### WHAT YOU SHOULD DO
Give all the data again exactly.

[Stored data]
--*--
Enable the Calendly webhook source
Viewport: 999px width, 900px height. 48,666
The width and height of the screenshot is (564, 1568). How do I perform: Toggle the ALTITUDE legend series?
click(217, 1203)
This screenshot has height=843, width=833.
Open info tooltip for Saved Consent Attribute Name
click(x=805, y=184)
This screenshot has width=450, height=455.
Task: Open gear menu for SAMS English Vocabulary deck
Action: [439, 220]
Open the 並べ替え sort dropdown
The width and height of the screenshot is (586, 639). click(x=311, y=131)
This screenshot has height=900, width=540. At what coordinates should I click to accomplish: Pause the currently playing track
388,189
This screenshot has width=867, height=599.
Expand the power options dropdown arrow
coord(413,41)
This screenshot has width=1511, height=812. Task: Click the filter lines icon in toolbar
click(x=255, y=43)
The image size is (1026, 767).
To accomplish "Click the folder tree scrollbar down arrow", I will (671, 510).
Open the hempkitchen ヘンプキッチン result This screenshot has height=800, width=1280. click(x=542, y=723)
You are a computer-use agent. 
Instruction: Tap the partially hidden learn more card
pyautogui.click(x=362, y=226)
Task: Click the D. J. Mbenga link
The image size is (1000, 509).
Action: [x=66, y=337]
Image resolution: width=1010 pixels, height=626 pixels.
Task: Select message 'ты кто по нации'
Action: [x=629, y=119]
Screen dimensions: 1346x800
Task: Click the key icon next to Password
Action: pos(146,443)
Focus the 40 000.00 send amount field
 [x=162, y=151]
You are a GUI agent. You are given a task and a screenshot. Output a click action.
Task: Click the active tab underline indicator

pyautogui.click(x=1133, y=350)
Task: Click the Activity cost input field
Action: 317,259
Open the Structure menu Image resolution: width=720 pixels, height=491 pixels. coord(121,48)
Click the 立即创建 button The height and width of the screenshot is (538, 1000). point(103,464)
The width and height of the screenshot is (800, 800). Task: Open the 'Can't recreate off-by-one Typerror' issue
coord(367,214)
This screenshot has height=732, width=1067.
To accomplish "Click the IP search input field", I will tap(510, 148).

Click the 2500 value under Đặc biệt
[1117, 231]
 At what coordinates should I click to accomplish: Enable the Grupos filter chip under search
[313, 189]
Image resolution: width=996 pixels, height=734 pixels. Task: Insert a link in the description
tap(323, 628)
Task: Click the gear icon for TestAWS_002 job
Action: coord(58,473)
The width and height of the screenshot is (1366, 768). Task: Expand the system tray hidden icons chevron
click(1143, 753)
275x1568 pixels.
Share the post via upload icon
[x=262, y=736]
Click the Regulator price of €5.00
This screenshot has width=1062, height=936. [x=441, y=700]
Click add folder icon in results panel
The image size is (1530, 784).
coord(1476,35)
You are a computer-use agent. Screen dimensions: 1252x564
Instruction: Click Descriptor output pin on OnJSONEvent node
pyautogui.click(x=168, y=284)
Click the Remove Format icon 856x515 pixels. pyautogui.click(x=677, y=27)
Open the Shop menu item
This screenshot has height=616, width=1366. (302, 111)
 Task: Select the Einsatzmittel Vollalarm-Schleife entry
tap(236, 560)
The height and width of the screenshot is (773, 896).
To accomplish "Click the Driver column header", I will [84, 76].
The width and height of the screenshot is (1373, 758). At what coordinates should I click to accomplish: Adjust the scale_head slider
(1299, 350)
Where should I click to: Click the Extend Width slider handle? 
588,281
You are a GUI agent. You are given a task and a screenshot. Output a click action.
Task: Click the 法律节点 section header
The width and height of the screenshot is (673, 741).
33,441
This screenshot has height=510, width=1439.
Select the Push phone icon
--*--
### RESPONSE TO THE TASK
Enable the Calendly webhook source
Viewport: 999px width, 900px height. 48,666
The width and height of the screenshot is (564, 1568). How do I perform: Toggle the ALTITUDE legend series?
click(217, 1203)
This screenshot has height=843, width=833.
Open info tooltip for Saved Consent Attribute Name
click(x=805, y=184)
This screenshot has width=450, height=455.
Task: Open gear menu for SAMS English Vocabulary deck
Action: [439, 220]
Open the 並べ替え sort dropdown
The width and height of the screenshot is (586, 639). click(x=311, y=131)
This screenshot has height=900, width=540. At what coordinates should I click to accomplish: Pause the currently playing track
388,189
This screenshot has width=867, height=599.
Expand the power options dropdown arrow
coord(413,41)
This screenshot has width=1511, height=812. Task: Click the filter lines icon in toolbar
click(x=255, y=43)
The image size is (1026, 767).
To accomplish "Click the folder tree scrollbar down arrow", I will (671, 510).
Open the hempkitchen ヘンプキッチン result This screenshot has height=800, width=1280. click(x=542, y=723)
You are a computer-use agent. 
Instruction: Tap the partially hidden learn more card
pyautogui.click(x=362, y=226)
Task: Click the D. J. Mbenga link
The image size is (1000, 509).
Action: [x=66, y=337]
Image resolution: width=1010 pixels, height=626 pixels.
Task: Select message 'ты кто по нации'
Action: [x=629, y=119]
Screen dimensions: 1346x800
Task: Click the key icon next to Password
Action: pos(146,443)
Focus the 40 000.00 send amount field
 [x=162, y=151]
You are a GUI agent. You are given a task and a screenshot. Output a click action.
Task: Click the active tab underline indicator

pyautogui.click(x=1133, y=350)
Task: Click the Activity cost input field
Action: 317,259
Open the Structure menu Image resolution: width=720 pixels, height=491 pixels. coord(121,48)
Click the 立即创建 button The height and width of the screenshot is (538, 1000). point(103,464)
The width and height of the screenshot is (800, 800). Task: Open the 'Can't recreate off-by-one Typerror' issue
coord(367,214)
This screenshot has height=732, width=1067.
To accomplish "Click the IP search input field", I will tap(510, 148).

Click the 2500 value under Đặc biệt
[1117, 231]
 At what coordinates should I click to accomplish: Enable the Grupos filter chip under search
[313, 189]
Image resolution: width=996 pixels, height=734 pixels. Task: Insert a link in the description
tap(323, 628)
Task: Click the gear icon for TestAWS_002 job
Action: coord(58,473)
The width and height of the screenshot is (1366, 768). Task: Expand the system tray hidden icons chevron
click(1143, 753)
275x1568 pixels.
Share the post via upload icon
[x=262, y=736]
Click the Regulator price of €5.00
This screenshot has width=1062, height=936. [x=441, y=700]
Click add folder icon in results panel
The image size is (1530, 784).
coord(1476,35)
You are a computer-use agent. Screen dimensions: 1252x564
Instruction: Click Descriptor output pin on OnJSONEvent node
pyautogui.click(x=168, y=284)
Click the Remove Format icon 856x515 pixels. pyautogui.click(x=677, y=27)
Open the Shop menu item
This screenshot has height=616, width=1366. (302, 111)
 Task: Select the Einsatzmittel Vollalarm-Schleife entry
tap(236, 560)
The height and width of the screenshot is (773, 896).
To accomplish "Click the Driver column header", I will [84, 76].
The width and height of the screenshot is (1373, 758). At what coordinates should I click to accomplish: Adjust the scale_head slider
(1299, 350)
Where should I click to: Click the Extend Width slider handle? 
588,281
You are a GUI agent. You are given a task and a screenshot. Output a click action.
Task: Click the 法律节点 section header
The width and height of the screenshot is (673, 741).
33,441
This screenshot has height=510, width=1439.
Select the Push phone icon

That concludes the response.